Chapter Four: A Tale From His Youth

A grey cloak trudged between the wagons of the Travelers’ caravan, the tails of tattered fabric whispering, a thousand runes woven into the very threads. A silver chain clasped about the figure’s neck, and a ring strung upon it thudded with each step. From her tent, Léln caught sight of him as a glint of moonlight caught in the band and flickered out of sight. She cupped her child closer to her chest. The warmth of him seeped into her skin. His little fists strained against the swathes of fabric, and she took a moment to wrap them once more about her son.

With an effort, she tugged her gaze from the tent flaps to the figure huddled behind her. A beard burgeoned from his hood, rolling down to his waist, and he coiled strands about his thumb as he studied the child. A hum emanated from deep in his chest—a reverberation that reminded Léln of a great bell, high in a steeple, long after it had gone silent to the untrained ear. He pushed the folds of his cloak aside and pressed the back of his palm to the boy’s forehead. He is ashen cold, he thought. But can I be the one to give him warmth? He needs his mother.

“You will keep him safe?” she said. “Promise me you can keep him safe.”

“He will be safer with us, that much I swear to you,” the figure said. “I know this cannot be easy, but his gift is not the sort of thing that will earn him a comfortable life. My brother and I—we were once like him ourselves. Without someone to guide him, this gift will devour him.”

“Where will you take him?”

“Theryn knows a place, up north,” the man said. He drew his hand back beneath his robes. In such darkness, Léln could just make out the cyan folds of his cloak, though little more than his eyes could be seen amidst the shadows of his hood. “We will take him to the Holy Archive in the Hinterlands.
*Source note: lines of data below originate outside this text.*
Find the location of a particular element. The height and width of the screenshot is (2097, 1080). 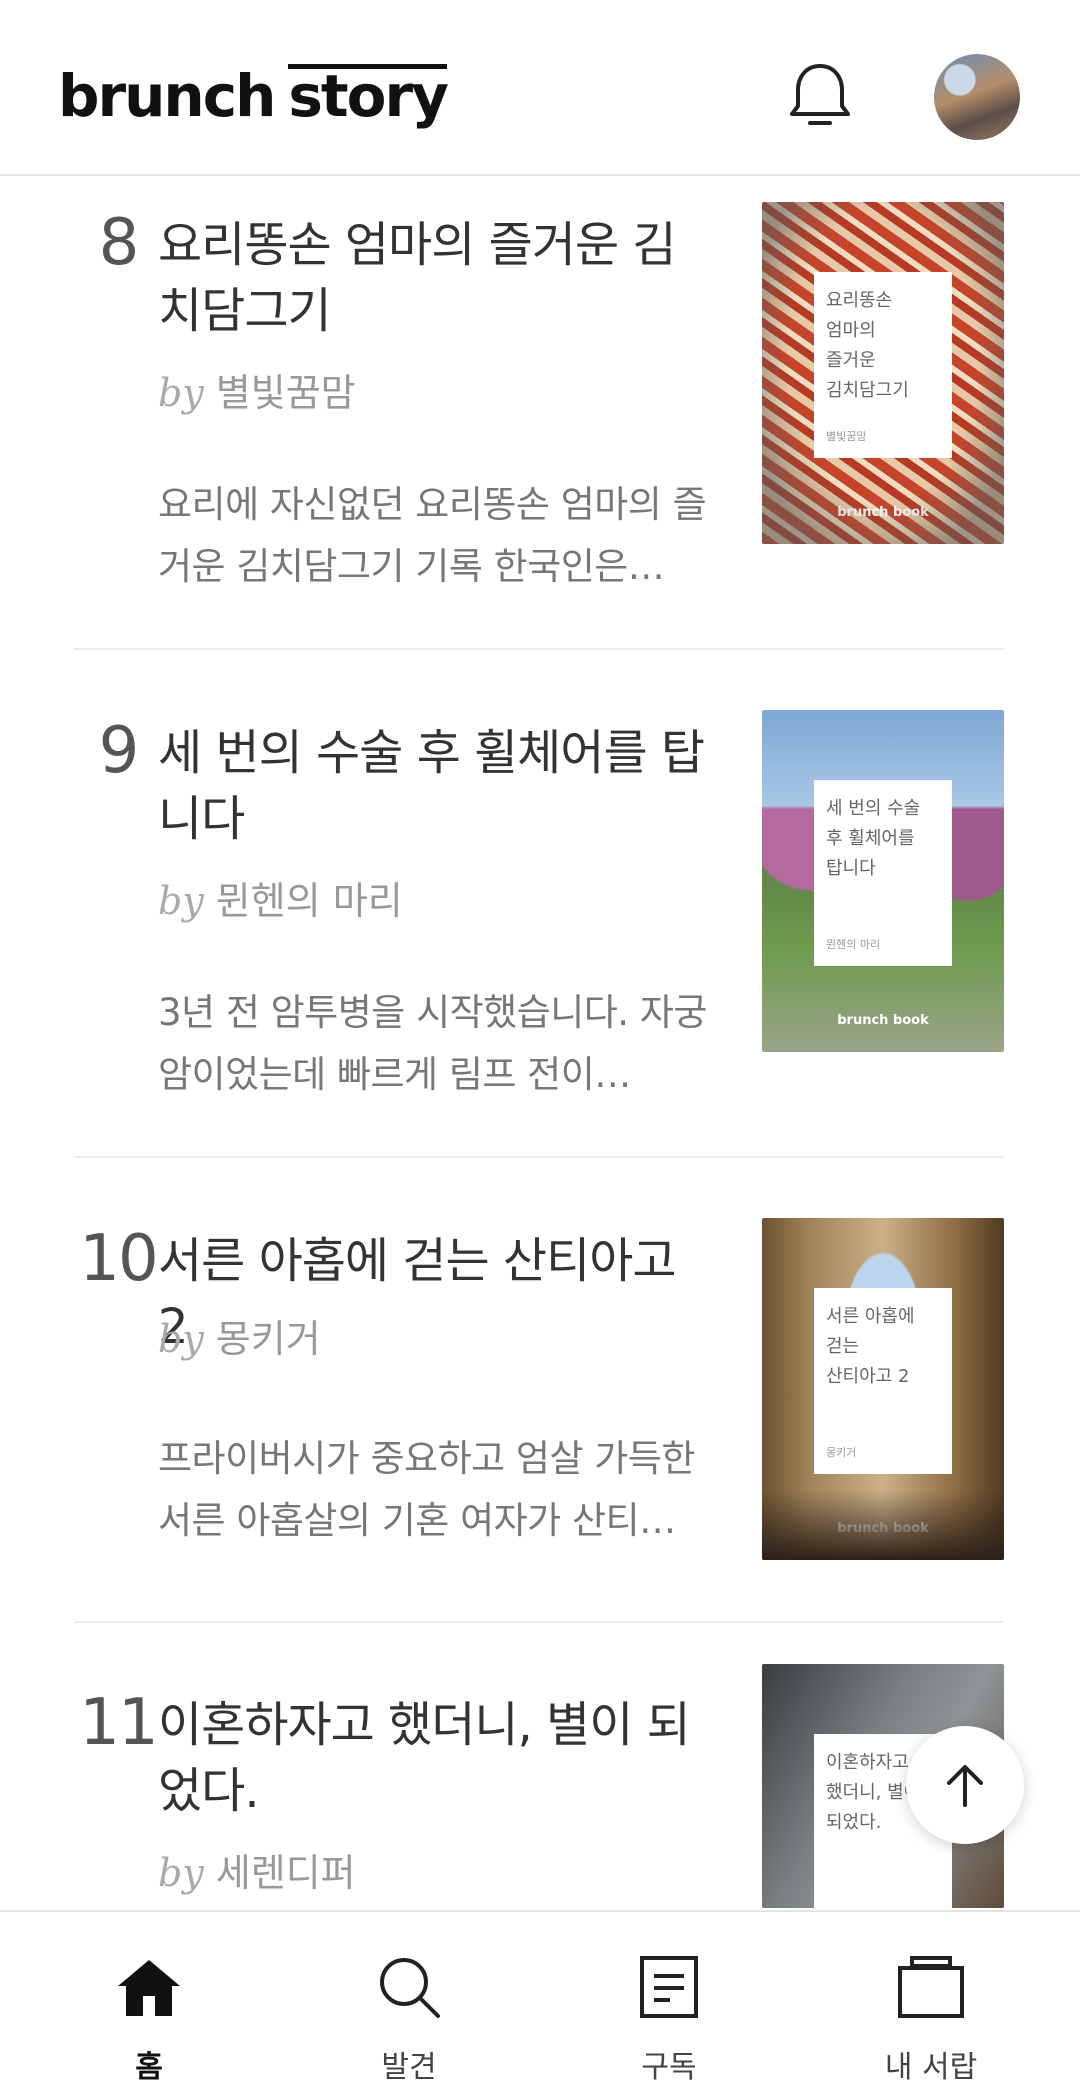

author-name: 세렌디퍼 is located at coordinates (286, 1873).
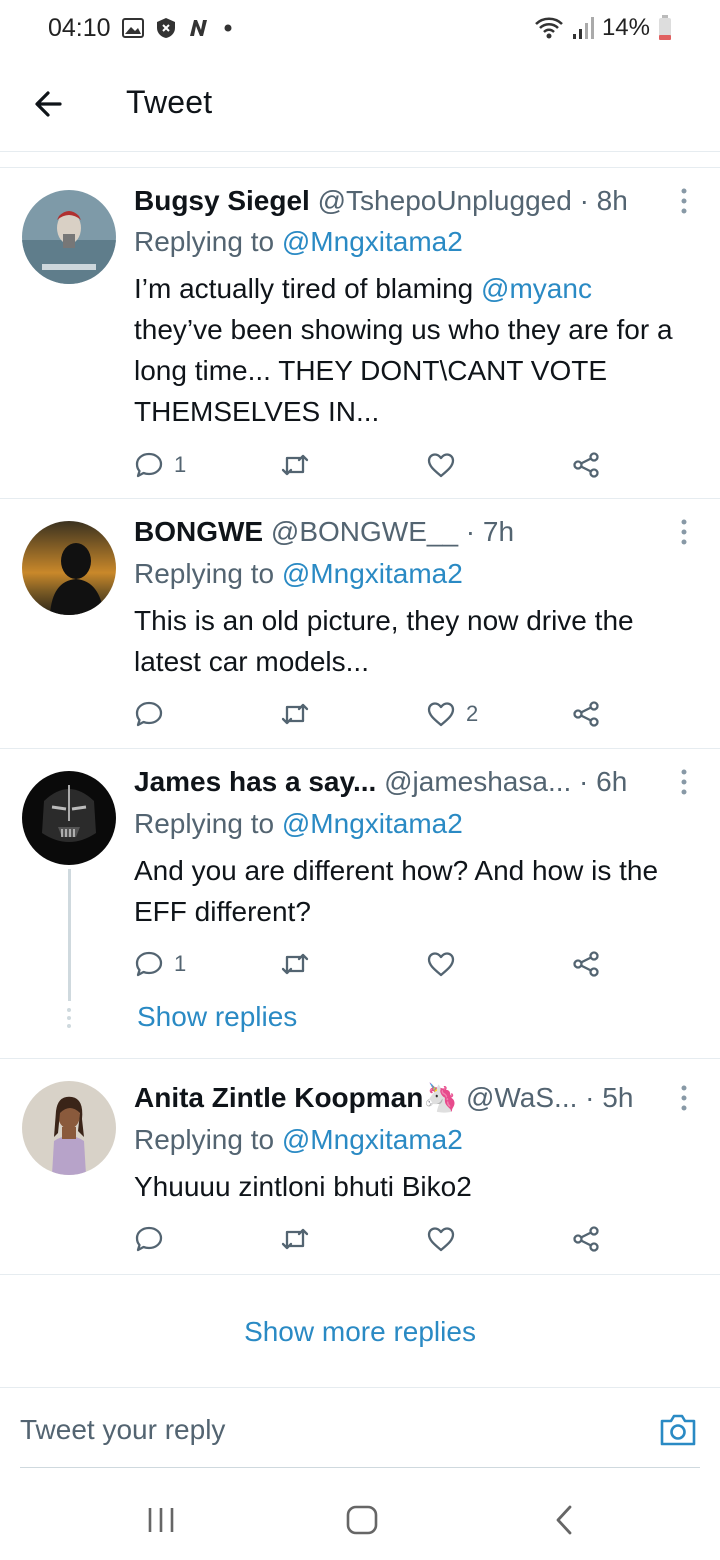 Image resolution: width=720 pixels, height=1560 pixels. I want to click on system-back-button, so click(564, 1520).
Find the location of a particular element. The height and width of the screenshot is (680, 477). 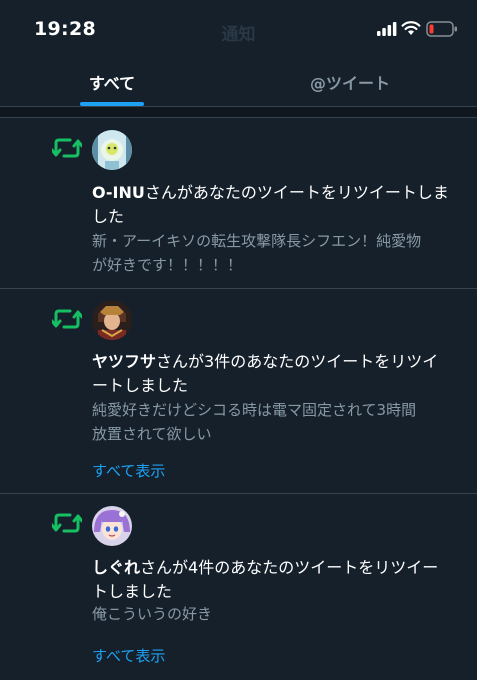

user-name: ヤツフサ is located at coordinates (124, 362).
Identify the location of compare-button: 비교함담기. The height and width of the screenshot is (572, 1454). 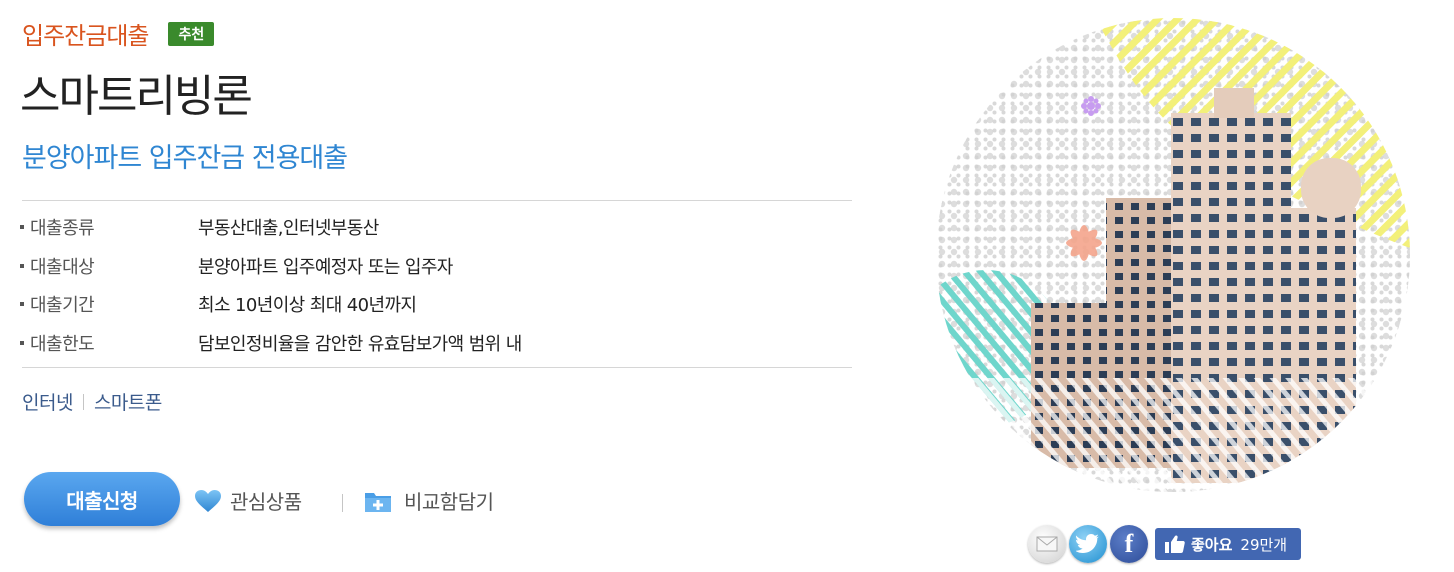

There are others there. A haven.”

Léln searched the figure’s eyes, wondering whether there was truth within the slivers of his irises illuminated by the light of the candle between them. Its warmth waxed and waned, easing and pronouncing the creases upon his cheeks in time with his breaths.

Léln pulled her son closer. “Perhaps I should—”
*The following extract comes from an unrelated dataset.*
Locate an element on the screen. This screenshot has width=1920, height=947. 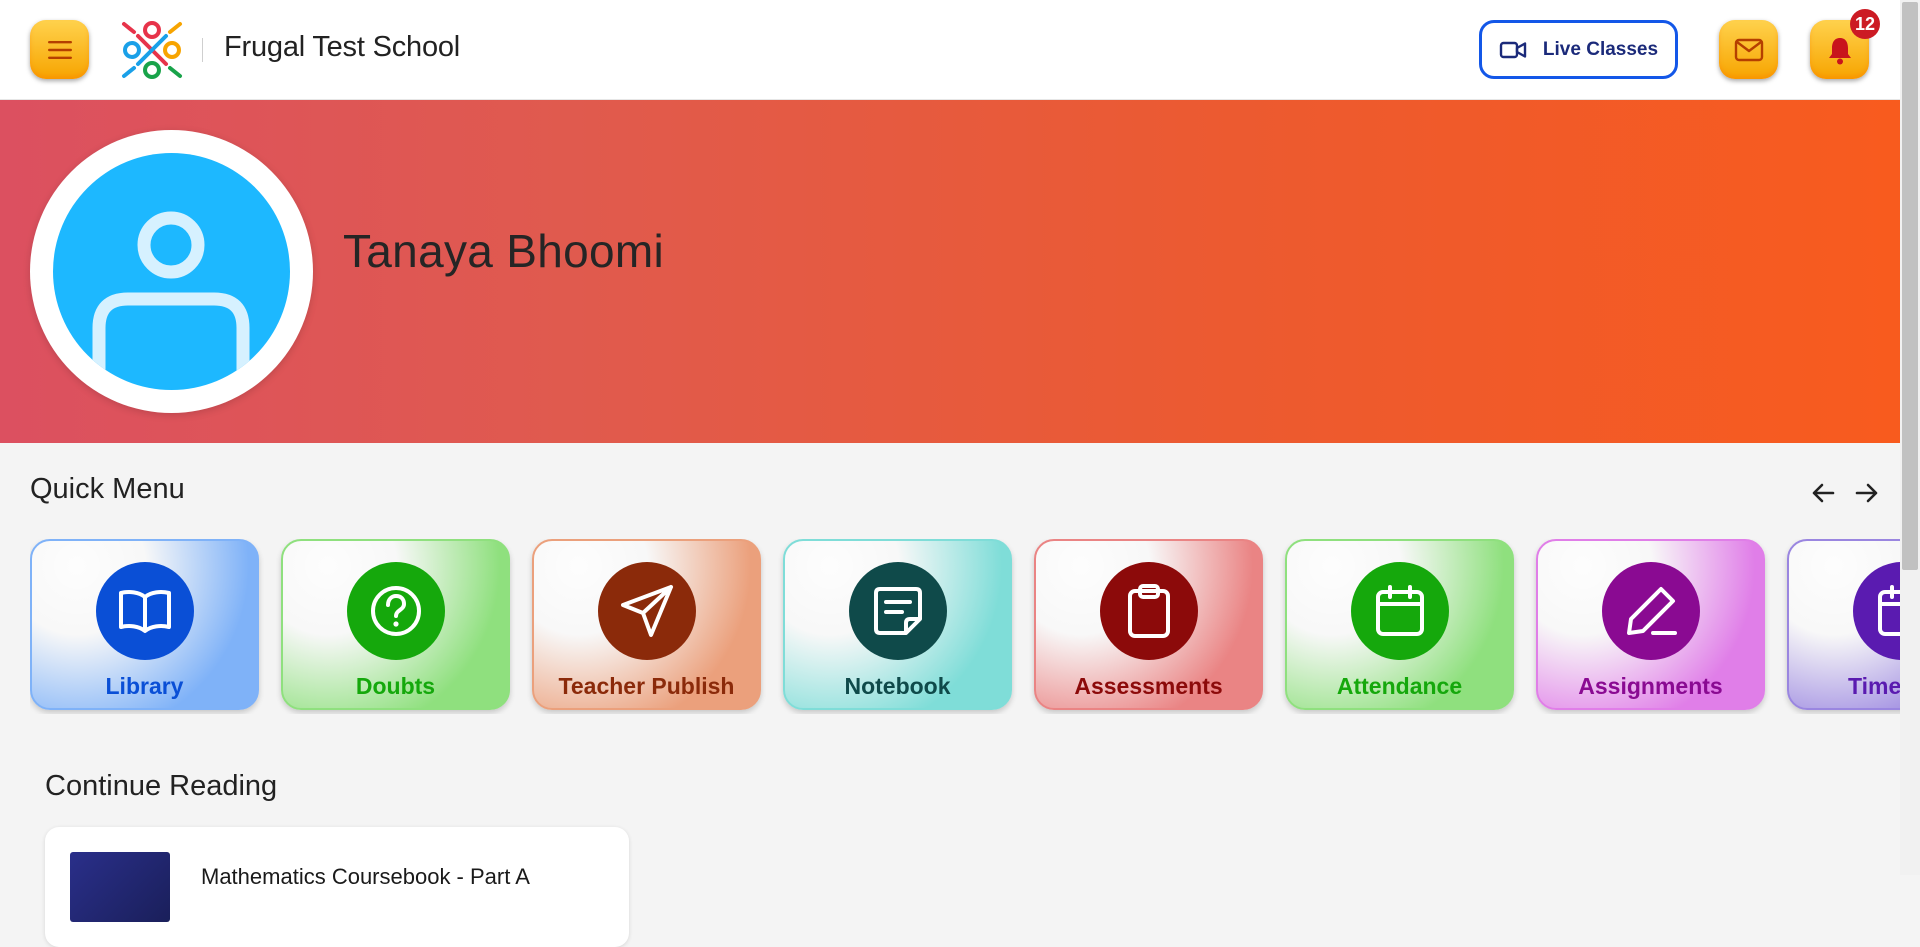
school-logo-icon is located at coordinates (152, 50).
“You would not make it.” His words held a certainty that shot a pang of dread through her chest. “The Hinterlands are a barren land. You would starve amongst the stones, and your son would die with you. I promise you, he will be safer with us. If something should happen—” But he must have seen the flicker in her gaze, for he shook his head. “No, nothing will happen. Please, give him to me. It is for your safety as much as his.”

“That figure…” Léln glanced back to the tent flap. “He is here to kill us.”
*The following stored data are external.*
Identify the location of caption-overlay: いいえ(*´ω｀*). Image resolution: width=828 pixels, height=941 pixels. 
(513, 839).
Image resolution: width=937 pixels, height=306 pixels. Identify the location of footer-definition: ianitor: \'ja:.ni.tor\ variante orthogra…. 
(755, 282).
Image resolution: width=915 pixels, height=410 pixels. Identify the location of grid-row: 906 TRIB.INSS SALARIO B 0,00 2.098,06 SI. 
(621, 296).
“He is.” The man made a gesture and held it to his chest. “If lady luck is with us, he will be distracted by your husband and we can make our escape, but you need to give me the boy. If you do not…”

Léln nestled her child in a swathe of blankets between them, then beckoned for the man’s hands. He brought them forth, and she took them up, tracing over the crags in the skin and the scars riddling his fingers.

“Luin,” she said, “you are a good man. I need you to know this.”

“Thank you.” He moved to take up the child, but she held her grip.

“Not yet.” Léln clenched her jaw. Something clawed up her throat—a gasp or a sob or maybe a wail, but she swallowed it down, then pressed her eyes shut and let go of Luin’s hands. She wrapped her arms about herself and sat there, unmoving.

“Léln?” Luin reached to touch her shoulder, but she shook her head.

Luin waited several moments, watching her kneel with her arms about herself, until it became obvious that this was all she could do to allow what she knew needed to be done. He eased his hands beneath the child and lifted him up, enwrapping the boy in the folds of his cloak, then eased past Léln and brushed aside the tent flap. The air outside kissed his cheeks with frigid lips, and beads of dew dribbled down onto his hood, wetting his hair through the fabric. Luin looked back to Léln, still kneeling, her arms trembling tight about her legs.

Before he could step out into the dark, Léln’s voice came after him, muffled as she spoke through her sleeves. “Tell him I did this because I love him. Tell him to come find us. Promise me, Luin.”

“You will see him again,” Luin said, then hurried out into the night.